There are all sorts of things that go wrong with DNA and, for many of these, the repair mechanisms are well understood. But until now the method of repairing a type of damage called covalent DNA-protein crosslinks (DPCs) was unknown.

DPCs are particularly detrimental because they can block cellular functions such as DNA replication and transcription, which are essential to life.

DPCs can be caused by a number of external factors such as ionising radiation, UV light, certain metal ions and, importantly, by chemotherapy drugs that contain platinum such as cisplatin and its family. They can also be induced by reactive substances produced inside a cell such as formaldehyde or acetaldehyde.
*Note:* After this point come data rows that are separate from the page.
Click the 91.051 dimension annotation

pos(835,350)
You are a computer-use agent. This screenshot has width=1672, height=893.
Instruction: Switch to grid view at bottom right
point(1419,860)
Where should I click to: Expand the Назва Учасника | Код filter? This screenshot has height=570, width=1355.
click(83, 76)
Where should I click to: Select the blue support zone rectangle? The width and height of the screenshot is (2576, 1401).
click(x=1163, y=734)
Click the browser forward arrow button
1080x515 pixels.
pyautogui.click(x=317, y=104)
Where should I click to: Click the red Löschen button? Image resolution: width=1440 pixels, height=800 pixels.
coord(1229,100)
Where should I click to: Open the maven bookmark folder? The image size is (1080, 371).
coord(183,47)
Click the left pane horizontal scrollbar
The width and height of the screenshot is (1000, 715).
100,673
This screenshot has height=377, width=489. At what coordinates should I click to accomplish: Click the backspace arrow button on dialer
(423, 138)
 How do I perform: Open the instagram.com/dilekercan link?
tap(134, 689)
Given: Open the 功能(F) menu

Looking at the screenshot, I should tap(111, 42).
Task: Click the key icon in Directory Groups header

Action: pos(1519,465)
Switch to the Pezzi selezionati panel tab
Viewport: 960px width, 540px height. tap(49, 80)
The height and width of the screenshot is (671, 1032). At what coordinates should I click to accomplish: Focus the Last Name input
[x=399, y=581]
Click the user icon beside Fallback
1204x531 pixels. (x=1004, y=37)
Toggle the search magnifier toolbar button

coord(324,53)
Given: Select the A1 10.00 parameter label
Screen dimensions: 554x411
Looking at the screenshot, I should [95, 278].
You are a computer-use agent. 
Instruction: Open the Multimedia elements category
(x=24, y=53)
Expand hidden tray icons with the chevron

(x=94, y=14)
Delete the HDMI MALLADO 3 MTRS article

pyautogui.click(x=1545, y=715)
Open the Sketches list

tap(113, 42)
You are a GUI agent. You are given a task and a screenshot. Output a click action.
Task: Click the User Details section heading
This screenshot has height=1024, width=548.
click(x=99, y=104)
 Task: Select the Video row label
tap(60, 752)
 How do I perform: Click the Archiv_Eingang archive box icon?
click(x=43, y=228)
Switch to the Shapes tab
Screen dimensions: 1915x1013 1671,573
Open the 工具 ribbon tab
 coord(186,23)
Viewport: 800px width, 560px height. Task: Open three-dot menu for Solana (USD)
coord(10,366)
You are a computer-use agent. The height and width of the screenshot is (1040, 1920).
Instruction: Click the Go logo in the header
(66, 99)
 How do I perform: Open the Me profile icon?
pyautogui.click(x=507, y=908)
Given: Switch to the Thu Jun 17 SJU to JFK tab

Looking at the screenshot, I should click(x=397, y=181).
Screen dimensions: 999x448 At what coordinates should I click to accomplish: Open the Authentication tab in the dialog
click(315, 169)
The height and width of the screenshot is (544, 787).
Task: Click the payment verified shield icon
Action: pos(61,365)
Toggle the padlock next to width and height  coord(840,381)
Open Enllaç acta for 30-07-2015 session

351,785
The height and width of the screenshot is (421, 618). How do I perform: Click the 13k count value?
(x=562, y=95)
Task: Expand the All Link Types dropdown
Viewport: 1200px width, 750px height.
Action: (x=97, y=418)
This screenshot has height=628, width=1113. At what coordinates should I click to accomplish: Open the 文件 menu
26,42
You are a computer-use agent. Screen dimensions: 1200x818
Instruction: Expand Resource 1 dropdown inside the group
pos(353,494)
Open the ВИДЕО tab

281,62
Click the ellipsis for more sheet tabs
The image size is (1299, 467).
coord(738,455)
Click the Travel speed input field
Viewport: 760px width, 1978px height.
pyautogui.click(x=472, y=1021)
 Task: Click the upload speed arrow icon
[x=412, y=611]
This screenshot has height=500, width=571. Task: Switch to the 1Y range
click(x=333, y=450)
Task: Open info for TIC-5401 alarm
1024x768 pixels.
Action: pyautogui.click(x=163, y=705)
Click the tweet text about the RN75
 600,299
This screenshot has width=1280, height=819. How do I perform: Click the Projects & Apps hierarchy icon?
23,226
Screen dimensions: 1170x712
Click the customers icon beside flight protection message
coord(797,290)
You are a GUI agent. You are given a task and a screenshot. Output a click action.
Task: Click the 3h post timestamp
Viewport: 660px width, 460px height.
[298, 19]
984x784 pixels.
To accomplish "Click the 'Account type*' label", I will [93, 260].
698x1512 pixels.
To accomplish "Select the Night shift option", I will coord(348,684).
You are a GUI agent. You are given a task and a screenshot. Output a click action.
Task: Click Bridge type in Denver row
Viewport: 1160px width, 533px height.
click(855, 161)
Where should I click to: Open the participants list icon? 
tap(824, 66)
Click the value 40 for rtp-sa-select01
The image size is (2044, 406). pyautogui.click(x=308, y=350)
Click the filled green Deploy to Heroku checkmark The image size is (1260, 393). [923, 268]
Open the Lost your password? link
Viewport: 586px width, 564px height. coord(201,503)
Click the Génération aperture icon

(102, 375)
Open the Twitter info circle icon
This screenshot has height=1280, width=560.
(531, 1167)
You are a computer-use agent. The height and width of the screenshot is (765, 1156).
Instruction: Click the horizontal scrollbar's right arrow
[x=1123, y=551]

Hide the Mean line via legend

Dr Julian Stingele, who carried out much of the work at the Crick, says: “Restoring the native DNA sequence and structure by damage-specific repair mechanisms is essential to ensuring the stability of the genome.”

In an effort to track down the unidentified mechanism for DPC repair, the Crick scientists combined many different scientific approaches. These included genetic techniques in worms, mice and human cells, several cellular and biochemical methods and structural research including x-ray crystallography.

The resulting wealth of cellular, biochemical and structural data meant the scientists were able to identify the key enzyme in DPC repair as a metalloprotease called SPRTN. The metalloprotease family of enzymes involve a metal (in this case probably zinc) to break bonds between amino acids in peptides (small protein chains).

Confirming their results, the scientists showed that inactivating SPRTN meant DPCs were not repaired and cells became hypersensitive to the things that cause this type of DNA damage.

Dr Simon Boulton, Group Leader at the Crick, says: “Our work suggests that interfering with DPC repair by inhibiting SPRTN may represent a potential therapeutic opportunity that could be exploited to make quickly-dividing cancer cells more sensitive to chemotherapy with platinum-containing drugs.”

He adds: “SPRTN is mutated in a condition called Ruijs-Aalfs syndrome that causes premature aging and early-onset of the most common type of liver cancer. Our work also provides a molecular explanation for how SPRTN deficiency causes Ruijs-Aalfs syndrome, indicating that failed DPC repair is to blame.”